- [Problems and tasks]
a – List every year that the text about Edward Sapiano's cases mentions.
b – Write out the part of the text about Edward Sapiano's cases that opens with the words "In 2013, Sapiano" and closes with "was ultimately reversed.", replacing "bicyclist" with "cyclist".
c – Summarize the text about Edward Sapiano's cases in two sentences.

- [Exercise text]
In 2010, Sapiano was involved in the Ephraim Brown Murder trial where he represented one of the accused Gregory Sapleton who was charged with the murder of an 11 year old Toronto boy killed in the crossfire of a gang-related shooting. Mr. Sapiano secured the acquittal of his client, resulting in sign-carrying protests in the streets outside the courthouse by members of the public, including the deceased's family. Sapiano acknowledges Justice Brian Trafford who presided over the trial "for properly instructing the jury to not be overwhelmed by gang evidence and keep their eye on the ball — which was identification." Sapiano also criticized the Crown for calling expert evidence relating to Toronto street gangs which he said fostered "a trial of emotions rather than evidence." Insisting his client does not belong to any gangs, he credits the jury explaining that they were able to see "through the smokescreen of so-called gang expert evidence."

In 2013, Sapiano was hired by Tom Samson's family, the bicyclist who was killed in a hit and run accident on his way to meet friends, to force the police to reopen the accident investigation which concluded Mr. Samson caused his own death. Sapiano wrote in a letter to the Toronto Police Service criticizing their investigation that "(a) drug-dealing criminal who is shot and killed during a deal gone bad gets a higher degree of investigative services from the TPS". The initial finding that Tom Samson ran a red light was ultimately reversed.

In 2014, Edward Sapiano represented Eric Carty, accused of conspiring with Jennifer Pan, a notorious young woman who hired a hit squad to kill both her parents. At the time of the Pan killing, Carty was wanted for another, unrelated murder. Due to illness, Sapiano withdrew from the case and a mistrial was declared. Carty has since then pleaded guilty to the charge of conspiring to help murder Pan's parents.

- [Data shown]

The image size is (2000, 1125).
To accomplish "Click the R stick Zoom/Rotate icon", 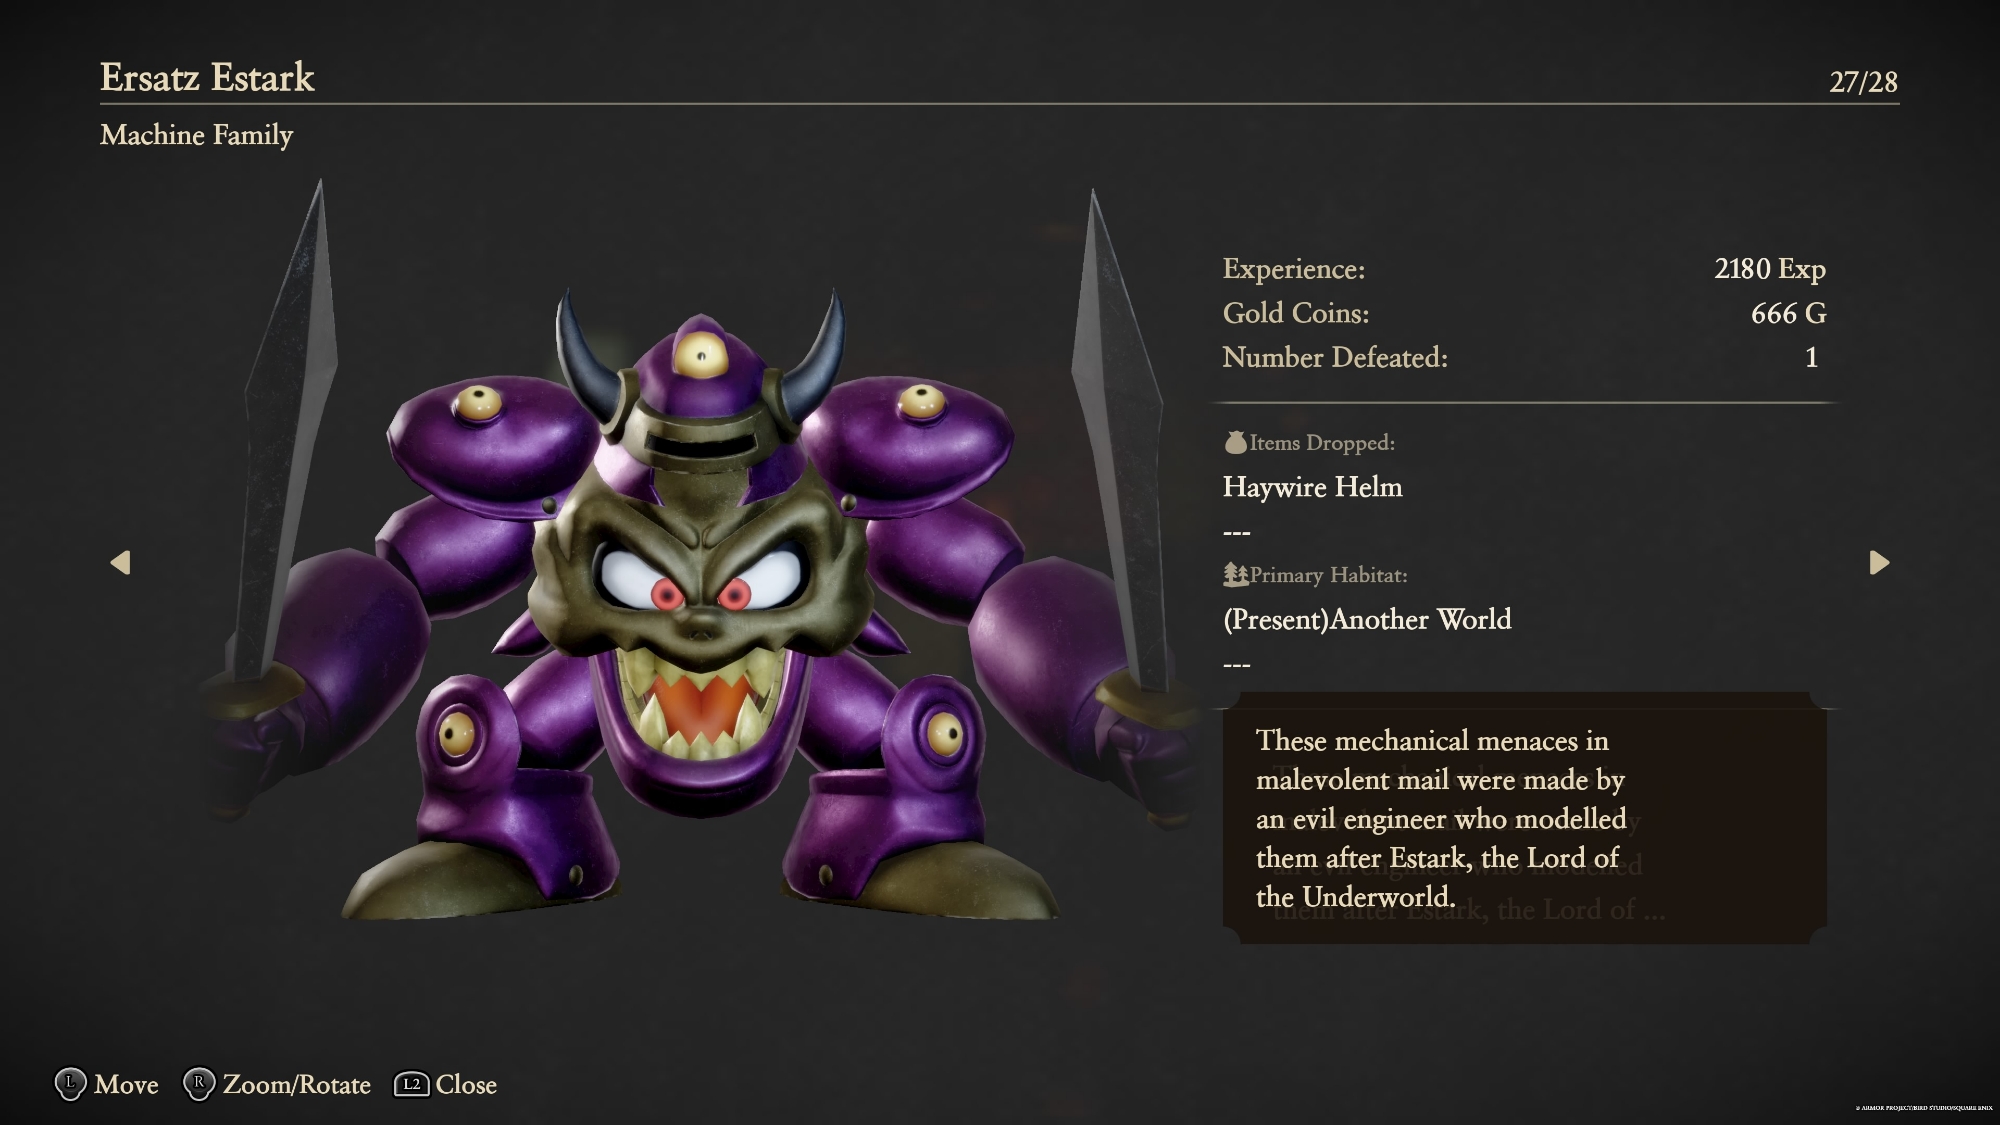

- [Solution set]
a – 2010, 2013, 2014

b –
In 2013, Sapiano was hired by Tom Samson's family, the cyclist who was killed in a hit and run accident on his way to meet friends, to force the police to reopen the accident investigation which concluded Mr. Samson caused his own death. Sapiano wrote in a letter to the Toronto Police Service criticizing their investigation that "(a) drug-dealing criminal who is shot and killed during a deal gone bad gets a higher degree of investigative services from the TPS". The initial finding that Tom Samson ran a red light was ultimately reversed.

c – In 2010 Edward Sapiano secured the acquittal of Gregory Sapleton in the Ephraim Brown murder trial, and in 2013 Tom Samson's family hired him to force police to reopen the investigation into the bicyclist's hit-and-run death, after which the finding that Samson ran a red light was reversed. In 2014 he represented Eric Carty, accused of conspiring with Jennifer Pan, but withdrew due to illness and a mistrial was declared.